Whereas some historical references in the third quarter of the nineteenth century (such as by Artemas Bishop) still recognized MPP, although in rather vague terms, contemporaneous sources made Pacific Islanders speak Pidgin English in the 1870s – a feature of perhaps as much a literary license as an accurate historical record. For outlying areas such as Lāna‘i or on board an interisland vessel from Kō-‘ele on that island to Lahaina on Maui, the Anglican missionary Herbert H. Gowen still found little English spoken and relied on MPP as recently as 1887 (see (45) and (46) in 6.12).
On the surface, the historical attestations after Melville's would suggest a gradual replacement by relexification of MPP with Pidgin English in the second half of the nineteenth century similarly to what John Reinecke (Reference Reinecke and Tsuzaki1969: 34–35, 87–92, 102, fn. 20, 109–110, 144, 194) described as hapa haole (‘half foreigner’) speech for the Hawaiian Islands.

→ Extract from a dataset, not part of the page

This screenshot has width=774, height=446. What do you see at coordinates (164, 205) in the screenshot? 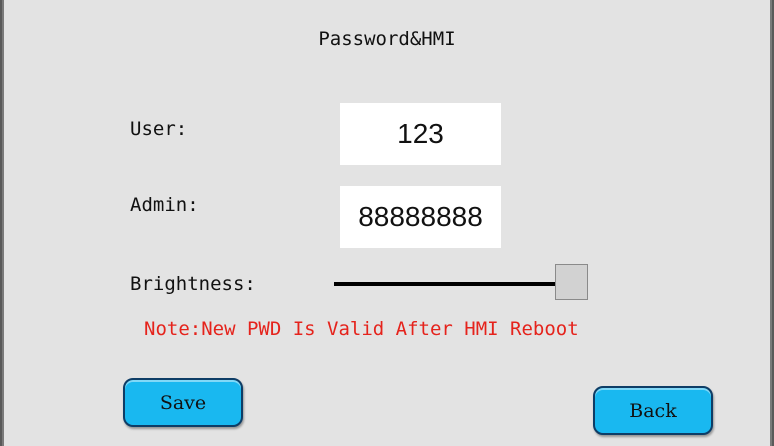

On the other hand, instances such as Gowen's also indicate the persistence of MPP together with any vernaculars on outer islands and in rural areas. There are even linguistic hints that MPP affected Melanesian Pidgin English in the second half of the nineteenth century, as suggested by such obvious Polynesian loans as kaikai ‘to eat, food’, kanaka ‘Pacific Islander’, mat(/e) ‘to kill, to die’, ta(m)bu ‘taboo, sacred’, and tayo ‘friend’ (Baker Reference Baker1993: 26–27, 47, 54). Ultimately, the available historical documentation remains too little and too thin to support a conclusion of English relexification on any large scale at this time. Many records of the period reflect the same problems of earlier documents with an Anglophile–Anglophone bias by presenting MPP as Pidgin English rather than for what it really was. Quite possibly, this conclusion applies also to the Māori variety of MPP, for which early historical documentation in English translation occasionally suggests an earlier English relexification than for the other three varieties. By this reasoning, even claims to any such large-scale replacement of Pidgin Māori appear suspect in light of the sociolinguistic imbalance between the immigrant and native population and the lack of political control by the English-speaking minority over the Polynesian-speaking majority until the mid-nineteenth century.